The test is performed under the assumption that \(H\) is true and the best we can do is reject or not reject that hypothesis. Failing to reject the null hypothesis does not make it true. We only assumed that it was true for the purpose of calculating probabilities. You should avoid statements such as “We accept the null hypothesis”.
Derivation of a Statistical Test
The derivation of a statistical test is similar to the derivation of a confidence interval. It starts with a pivot statistic for which the distribution is known if the null hypothesis is true. Depending on whether the alternative hypothesis is one- or two-sided, we then calculate the probability to observe the value of the test statistic—or a more extreme result—under \(H\). If that \(p\)-value is sufficiently small, the null hypothesis is rejected.
Example: Testing the Mean of a \(G(\mu,\sigma^2)\)
You are drawing a random sample of size \(n=15\) from a \(G(\mu,\sigma^2)\) distribution to test \(H: \mu = \mu_0 = 4\) against \(H_a: \mu \neq 4\). The observed value of the sample mean is \(\overline{y} = 5.7\) and the sample standard deviation is \(s=3.1\).
To construct a test we use as the pivot statistic \[ T = \frac{\overline{Y}-\mu}{S/\sqrt{n}} \] If the null hypothesis is true, then \[ T_0 = \frac{\overline{Y}-\mu_0}{S/\sqrt{n}} \sim t_{n-1} \] The \(p\)-value of the test is \(2\Pr(T_0 > |t_0|)\). The absolute value and the doubling of the probability is done to compute probabilities in both tail areas of the null distribution.
The value of the test statistic under the null hypothesis is \[ t_0 = \frac{5.7-4}{3.1/\sqrt{15}}=2.123 \] The probability \(2\Pr(t_14 > 2.123) = 0.052\) is the \(p\)-value of the test.

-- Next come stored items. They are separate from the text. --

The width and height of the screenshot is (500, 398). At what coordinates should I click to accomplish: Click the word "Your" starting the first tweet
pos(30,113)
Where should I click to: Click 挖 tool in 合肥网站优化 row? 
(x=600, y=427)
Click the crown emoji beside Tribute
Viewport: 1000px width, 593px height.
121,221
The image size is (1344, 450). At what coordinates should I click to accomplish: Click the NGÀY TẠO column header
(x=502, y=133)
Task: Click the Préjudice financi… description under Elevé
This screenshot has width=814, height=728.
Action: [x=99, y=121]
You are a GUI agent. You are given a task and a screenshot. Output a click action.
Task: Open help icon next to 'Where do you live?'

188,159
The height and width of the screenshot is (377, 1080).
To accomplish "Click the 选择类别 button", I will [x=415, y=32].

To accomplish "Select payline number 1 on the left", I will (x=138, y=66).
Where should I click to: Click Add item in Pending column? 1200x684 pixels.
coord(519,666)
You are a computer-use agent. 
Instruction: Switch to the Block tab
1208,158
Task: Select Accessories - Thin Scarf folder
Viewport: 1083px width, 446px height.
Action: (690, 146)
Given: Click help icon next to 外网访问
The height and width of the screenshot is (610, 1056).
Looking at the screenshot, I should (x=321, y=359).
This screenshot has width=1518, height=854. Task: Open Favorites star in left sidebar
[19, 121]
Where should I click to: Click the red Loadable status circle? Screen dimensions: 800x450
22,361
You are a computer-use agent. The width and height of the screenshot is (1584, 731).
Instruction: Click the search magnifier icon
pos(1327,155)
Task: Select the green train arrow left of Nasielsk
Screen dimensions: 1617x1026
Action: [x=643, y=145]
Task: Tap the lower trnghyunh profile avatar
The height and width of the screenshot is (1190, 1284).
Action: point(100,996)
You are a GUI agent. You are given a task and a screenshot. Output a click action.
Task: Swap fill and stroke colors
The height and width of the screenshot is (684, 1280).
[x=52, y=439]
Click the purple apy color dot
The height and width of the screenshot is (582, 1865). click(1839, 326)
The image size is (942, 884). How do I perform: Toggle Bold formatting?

If the significance level at which we declare that events are inconsistent (they should not have happened because they are too unlikely) is \(\alpha = 0.05\), then we would fail to reject the null hypothesis because \(p > 0.05\). If the signifiance level is \(\alpha = 0.1\), then we would reject \(H\).
Connection to Confidence Intervals
There is a straightforward connection between testing a hypothesis and estimating a confidence interval. Both are based on pivot statistics and quantiles of their distribution. If the observed value of the pivot—under the null hypothesis—is extreme, the null hypothesis is rejected. Similarly, the confidence interval specifies the values of the parameters that are likely supported by the data.
In other words, if you have a two-sided \((1-\alpha)\times 100\%\) confidence interval for parameter \(\theta\), then the hypothesis \(H:\theta = 0\) is rejected at the \(\alpha\) significance level for all values outside of the confidence bounds. Similarly for one-sided confidence limits and one-sided hypothesis test.
Starting with a null hypothesis \(H:\theta = \theta_0\), the hypothesis is rejected at the \(\alpha\) significance level if a corresponding \((1-\alpha)\times 100\%\) confidence interval covers \(\theta_0\).